[Stored data]
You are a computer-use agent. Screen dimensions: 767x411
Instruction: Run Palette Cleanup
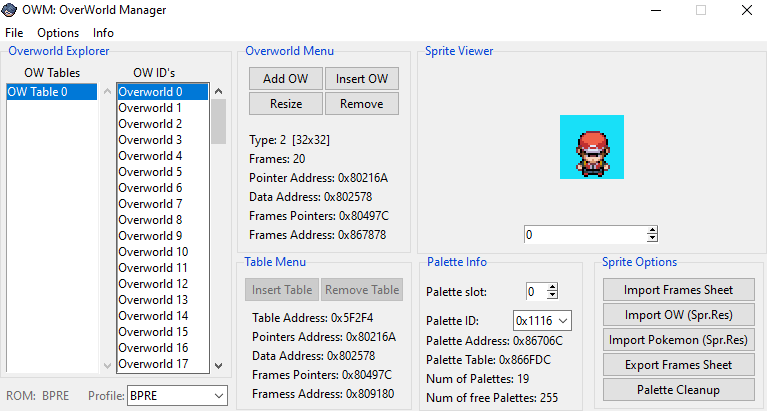click(x=678, y=390)
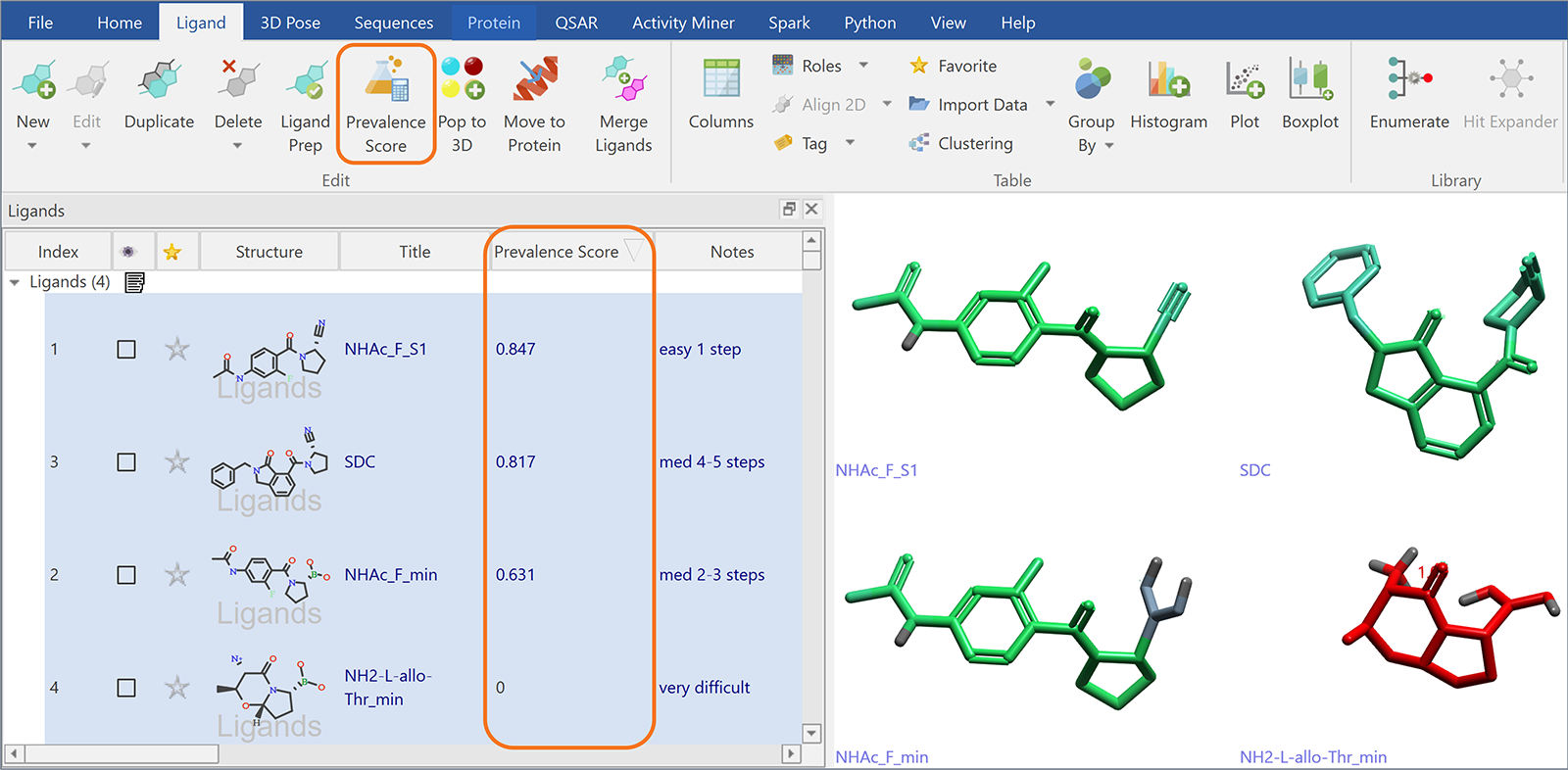This screenshot has width=1568, height=770.
Task: Collapse the Ligands (4) tree group
Action: tap(15, 282)
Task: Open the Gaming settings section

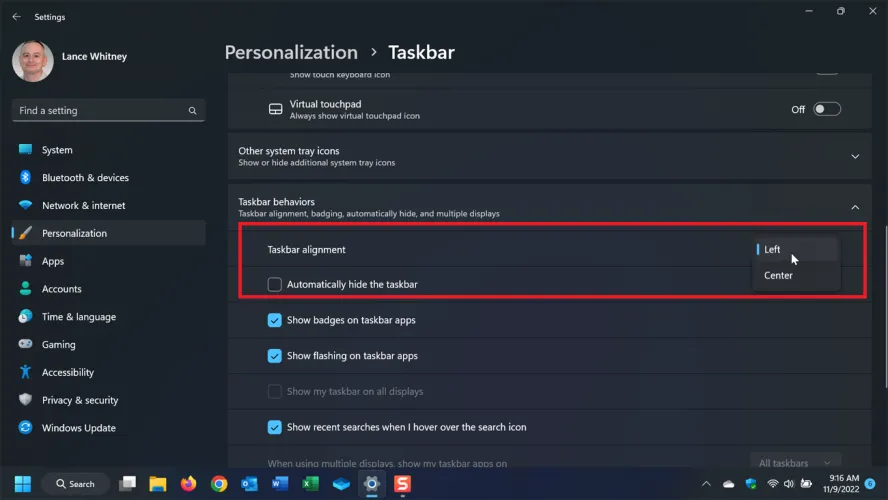Action: 58,344
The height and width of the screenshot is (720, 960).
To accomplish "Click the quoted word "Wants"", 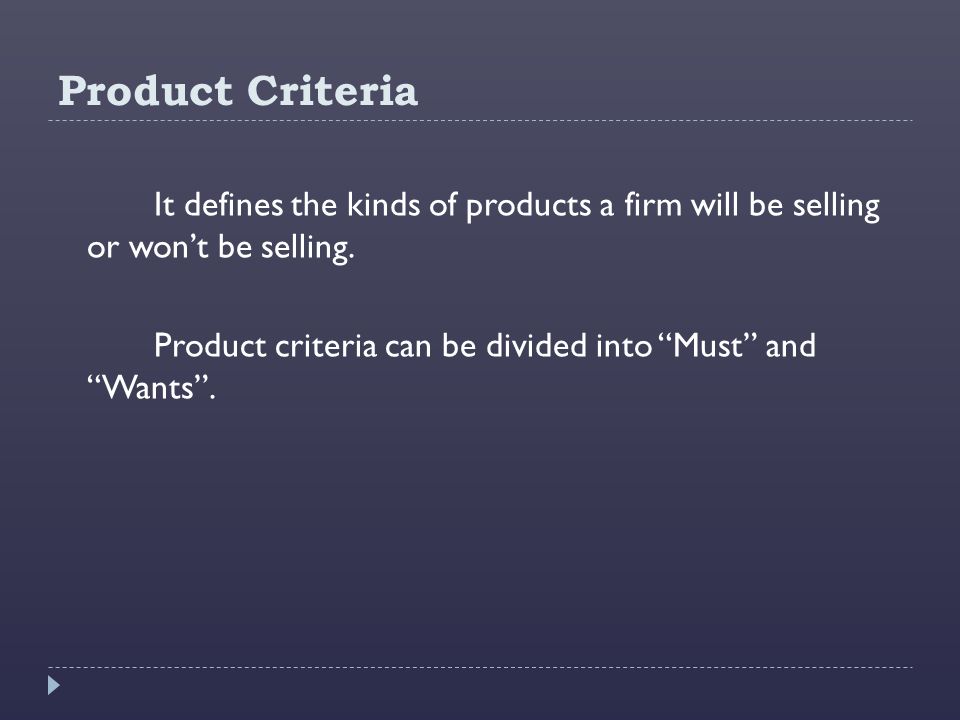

§ Task statement
Exact lines, nothing more: output the one with "The height and" and every later line through the end of the data, skipping pictures.

§ Solved problem
The height and width of the screenshot is (720, 960).
To accomplish "Click the quoted word "Wants"", 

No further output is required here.